Герман Юрьевич был из той породы людей, которые, раз поверив во что-то, уже не сворачивают с избранного пути. Такие не умеют торговать собственными убеждениями. От Веселовского шла энергия неимоверного заряда, которой, казалось, он мог запалить даже бездыханный камень, а парализовать чужую волю для него было и вовсе пустяком.
— В общем, так, отныне ты больше не шпана, — строго объявил Веселовский. — Ты прикомандирован ко мне и будешь носить форму. А ты как думал?! Не стрелять же тебе приговоренных в зэковском бушлате… Слушать меня обязан, как отца родного. Если почувствую, что готовишь какую-нибудь гадость… Жалеть не стану! Ты больше никто. Ты понял меня?
— Да, — после некоторой паузы протянул Тиша. — Когда мне… выходить на службу?
— Ишь ты, как он загорелся… Хороший вопрос! Сегодня, милый, сегодня, — дружески похлопал по плечу нового сотрудника Веселовский. — Работы очень много. А потом, я приготовил для тебя сюрприз. Хочется верить, что он тебе понравится.
Этим сюрпризом оказался Шмель.
Его привели в тесную комнатенку, которая еще недавно служила карцером. Руки его крепко были стянуты за спиной обычной веревкой, на голове холщовый мешок.
— Развяжите, — распорядился Веселовский, — пусть напоследок белым светом полюбуется.
Мешок с головы Шмеля сдернули, и он настороженно осмотрелся.
— Вот, значит, где помирать придется. — Тоски не слышно, будто бы он говорил о вещах самых обыденных. И, хмыкнув, добавил: — Деревянный склеп не хуже каменного.
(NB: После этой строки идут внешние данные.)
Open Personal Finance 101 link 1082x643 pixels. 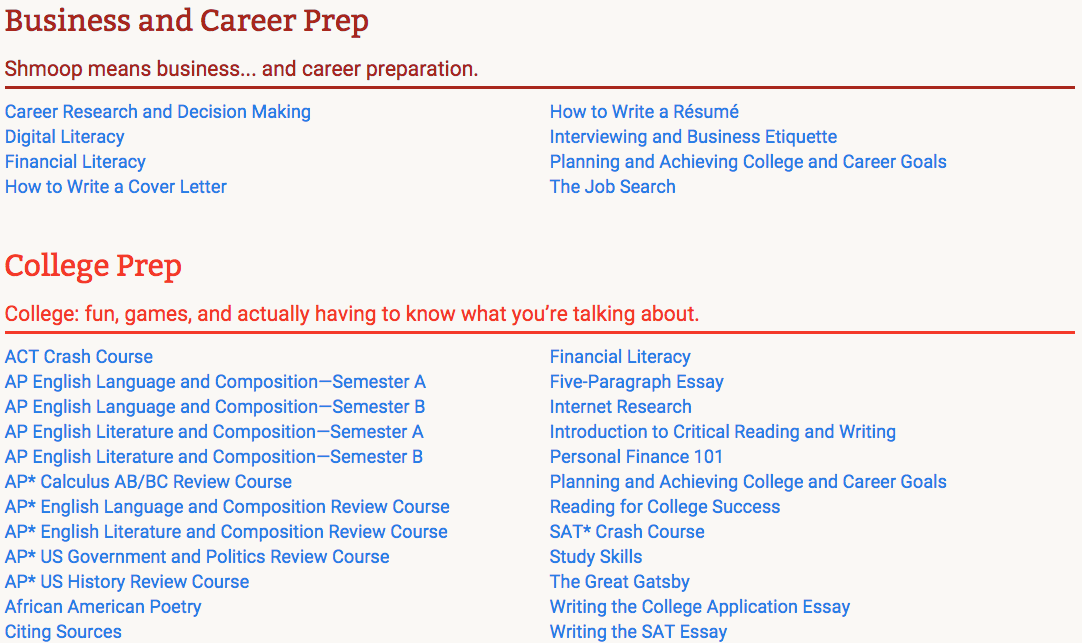pos(636,457)
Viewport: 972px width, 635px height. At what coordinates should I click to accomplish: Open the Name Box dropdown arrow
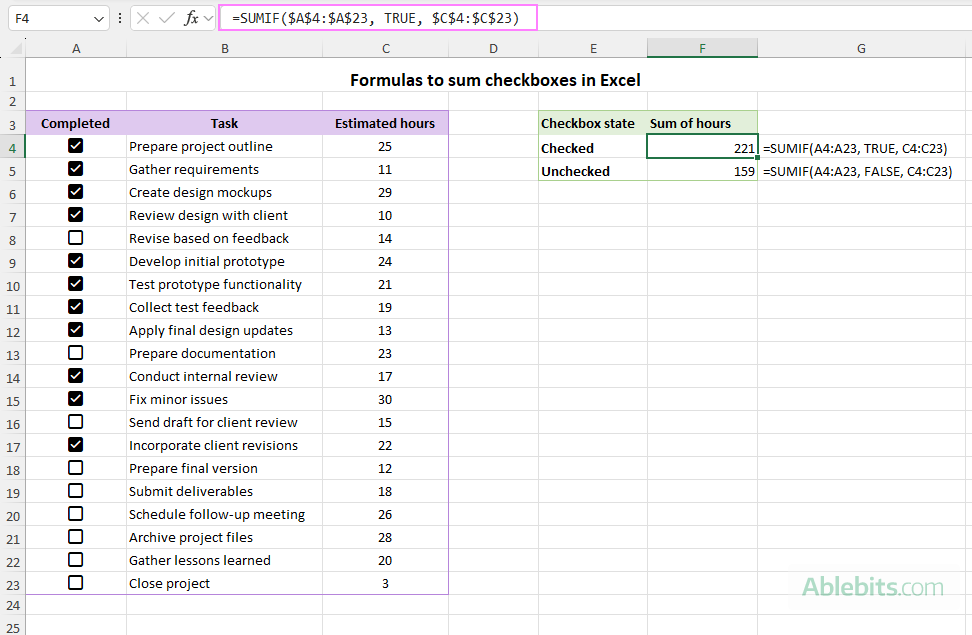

Ба! Что за честь! — выкрикнул он радостно. — Помирать придется на глазах у всего мира, — рассмотрел он в плотной толпе начальника зоны.
Беспалый очень хотел услышать в голосе Шмеля нотки страха, тогда легче будет нажимать на курок и для своих действий он отыщет подобающее объяснение — расстрелял труса! Но Шмель вел себя так, как подобало вести себя настоящему вору: он не бросился операм в ноги, не просил о снисхождении, у него даже хватило мужества, чтобы посмеяться над своими мучителями. Отношение к смерти у него тоже было воровским — приход курносой он воспринимал как некий досадный момент в судьбе, и только.
Шмель издевался и был неуязвим в своей твердости.
Он повернулся, будто хотел убедиться, что шутка дошла и до тех, кто стоял за его спиной, и в этот момент взгляд Шмеля натолкнулся на Беспалого. Тиша был одним из присутствующих. Он не отличался от прочих даже внешне, а новенькая гимнастерка сидела на его плечах так же ладно, как на авторитетном воре кепка-восьмиклинка.
Тимофей поднял руку с «наганом» и выстрелил прямо в недоуменные глаза Шмеля.
* * *
Пошел третий год, как Тимофей Беспалый возглавил колонию. Товарищ Веселовский, благословляя своего воспитанника, твердо наказал:
— Ты должен доказать, на что способен. Я верю в тебя! Убежден, пройдет год-другой и о тебе заговорят. Есть в твоем характере нечто такое, что отличает тебя от всех остальных. Не знаю, откуда это в тебе.
— Скорее всего закалка бывшего беспризорника, — улыбнулся Беспалый.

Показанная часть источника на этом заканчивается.